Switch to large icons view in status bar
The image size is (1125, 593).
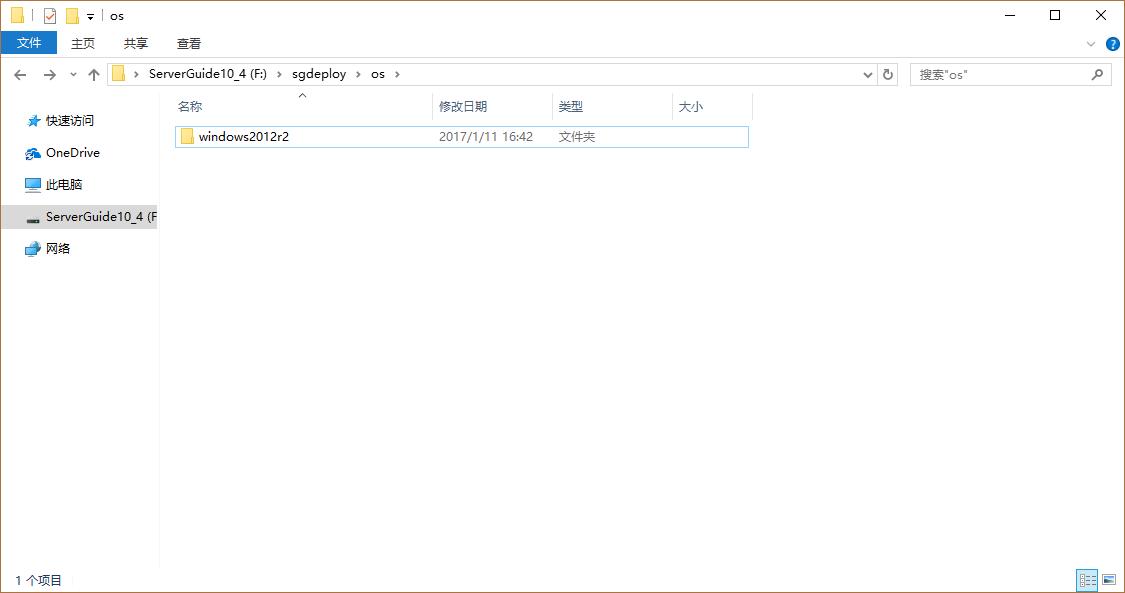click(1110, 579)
...
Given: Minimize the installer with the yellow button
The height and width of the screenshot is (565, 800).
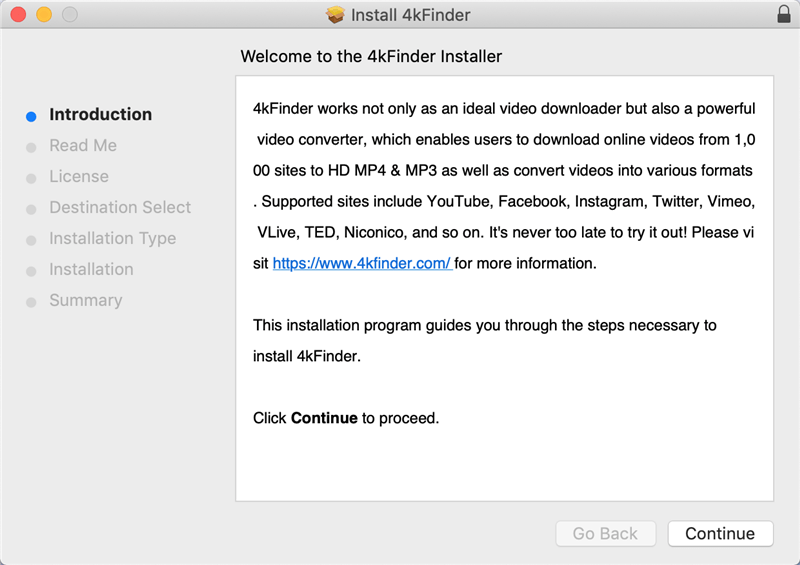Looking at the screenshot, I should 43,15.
...
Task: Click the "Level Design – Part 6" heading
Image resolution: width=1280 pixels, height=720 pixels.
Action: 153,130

#### [Task directions]
Output the data as a JSON list of strings, beginning at the line that contains "Task: Click the" and stopping after the line that contains "Action: 153,130". Give one string per line and leave out any blank lines.

#### [The result]
[
  "Task: Click the \"Level Design – Part 6\" heading",
  "Image resolution: width=1280 pixels, height=720 pixels.",
  "Action: 153,130"
]